When I was a schoolboy some seventy years ago I knew a history master who could always get a laugh out of his class by stating: 'Portugal has been described, quite correctly, as our oldest ally. She has also been described, equally correctly, as our worst'. Nor would it be difficult to find some Portuguese, whether schoolmasters or statesmen, who substituted 'England' for 'Portugal' in the foregoing assessment of what post-prandial speakers commonly extol as 'The Oldest Alliance'. For instance, in 1726 the Marquis of Abrantes declared that the Anglo- Portuguese Treaty of 1654 was 'the most pernicious ever made with a crowned head'. Anglo-Portuguese colonial rivalry in Nyasaland in the late nineteenth century nearly led to war in East Africa. The brusque (to put it politely) British Ultimatum of Janaury1890, provoked a violent out- burst of anti-British feeling in Portugal, gave a tremendous boost to the Republican Party there, and was largely responsible for the fall of the monarchy in October 1910.

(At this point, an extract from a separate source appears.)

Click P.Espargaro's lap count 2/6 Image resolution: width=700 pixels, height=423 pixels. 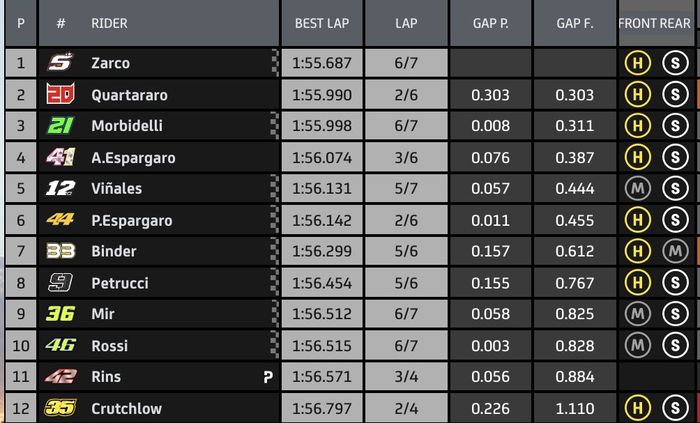tap(406, 220)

It cannot be said that the Portuguese maritime discoveries of the fifteenth and sixteenth centuries, which brought the conquistadores from Ceuta in 1415 to Japan in 1543, aroused much interest in England. Thomas More's Utopia (1516) has a Portuguese Traveller as an interlocutor, but he is given a most un- Portuguese name, Hythlodaeus, and what he has to say about the discoveries is more fanciful than factual.